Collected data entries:
----------
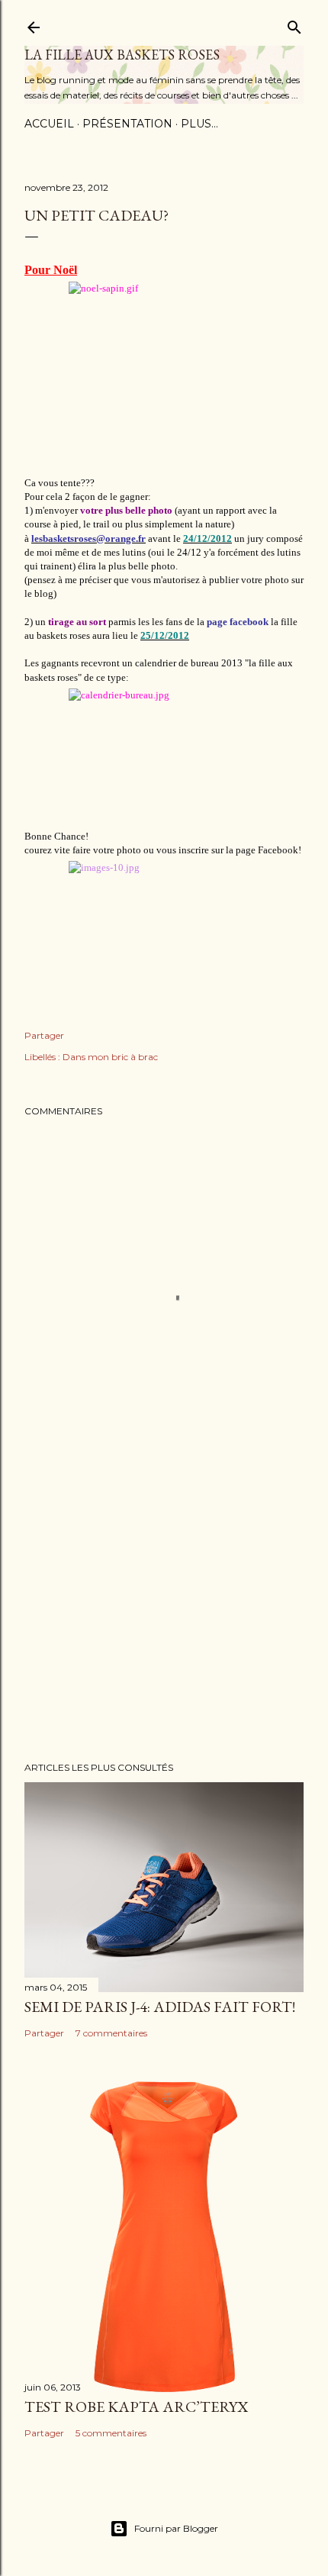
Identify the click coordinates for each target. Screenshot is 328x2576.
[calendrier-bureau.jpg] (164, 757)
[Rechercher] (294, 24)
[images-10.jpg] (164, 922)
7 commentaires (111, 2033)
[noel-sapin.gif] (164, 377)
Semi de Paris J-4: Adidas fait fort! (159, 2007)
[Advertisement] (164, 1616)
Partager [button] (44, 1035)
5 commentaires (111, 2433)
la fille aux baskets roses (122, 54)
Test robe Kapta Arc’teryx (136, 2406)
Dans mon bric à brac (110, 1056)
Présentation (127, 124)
----------
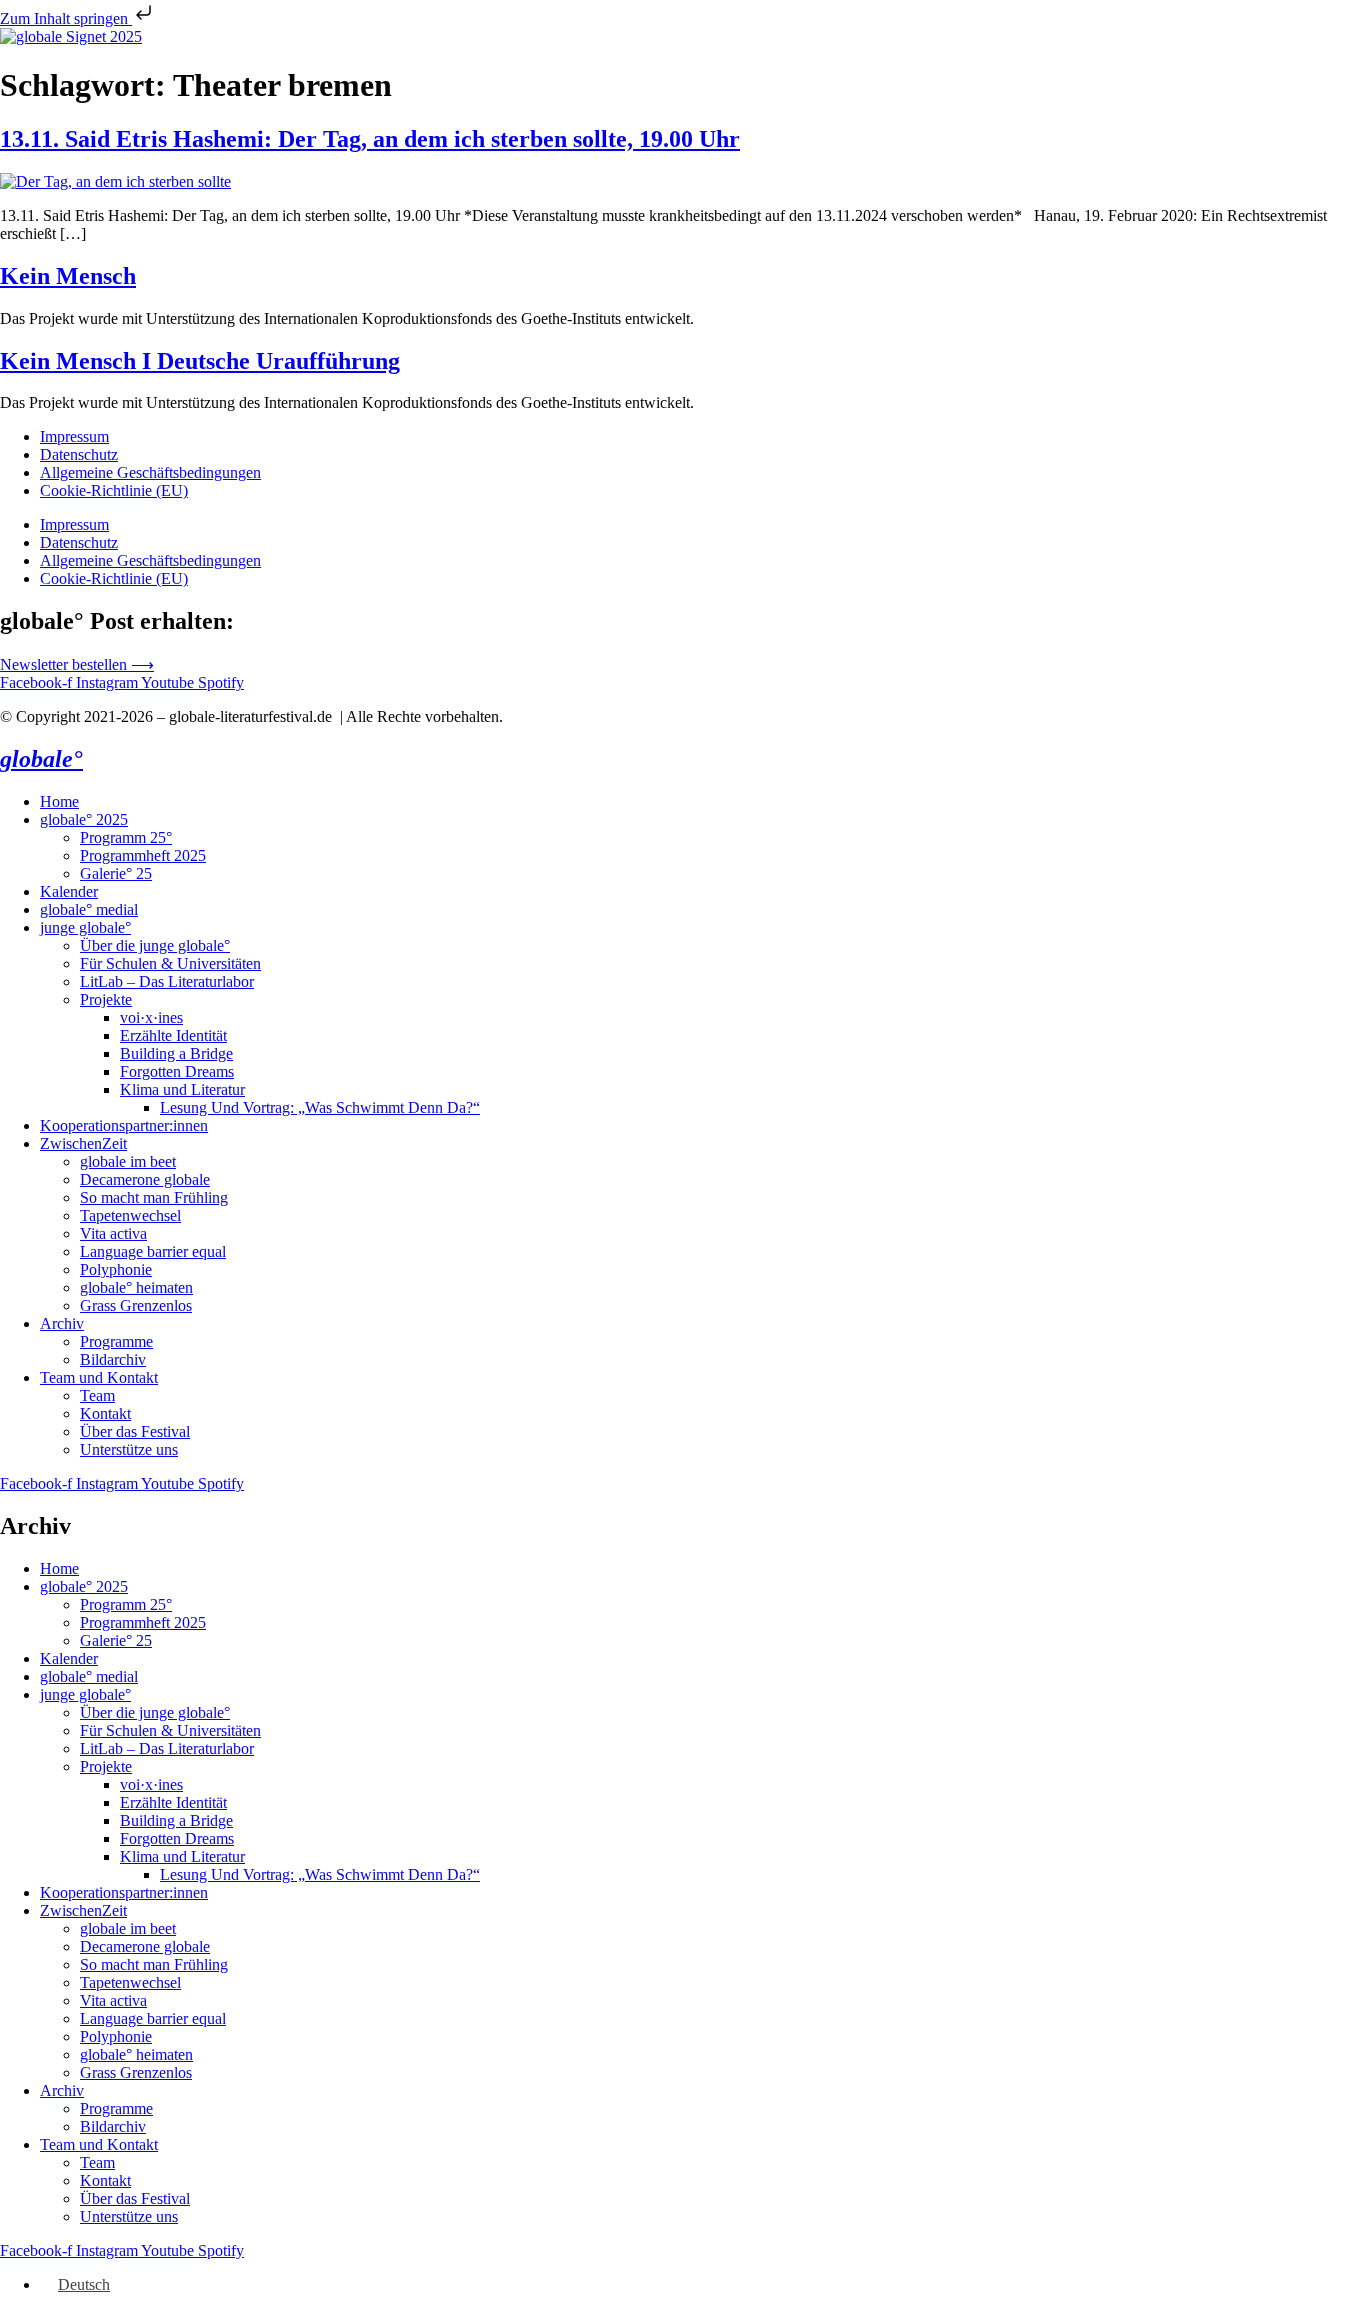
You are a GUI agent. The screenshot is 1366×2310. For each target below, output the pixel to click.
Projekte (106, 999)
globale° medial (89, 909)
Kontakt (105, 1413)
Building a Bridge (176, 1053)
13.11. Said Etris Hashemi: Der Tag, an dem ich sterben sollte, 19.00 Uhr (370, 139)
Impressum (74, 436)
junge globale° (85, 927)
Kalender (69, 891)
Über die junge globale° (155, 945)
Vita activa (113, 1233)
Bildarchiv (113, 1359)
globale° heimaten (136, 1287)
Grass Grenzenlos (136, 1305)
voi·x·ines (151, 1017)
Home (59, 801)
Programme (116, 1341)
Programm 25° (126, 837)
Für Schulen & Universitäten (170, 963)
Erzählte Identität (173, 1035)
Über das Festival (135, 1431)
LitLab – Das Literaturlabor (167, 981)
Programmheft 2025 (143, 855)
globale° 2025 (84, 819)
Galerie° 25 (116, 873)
----------
Nothing should appear in the answer except the lines above from the line with "globale° medial (89, 909)" through the line with "Über die junge globale° (155, 945)", both included, written out exactly.

* _Task answer_
globale° medial (89, 909)
Kontakt (105, 1413)
Building a Bridge (176, 1053)
13.11. Said Etris Hashemi: Der Tag, an dem ich sterben sollte, 19.00 Uhr (370, 139)
Impressum (74, 436)
junge globale° (85, 927)
Kalender (69, 891)
Über die junge globale° (155, 945)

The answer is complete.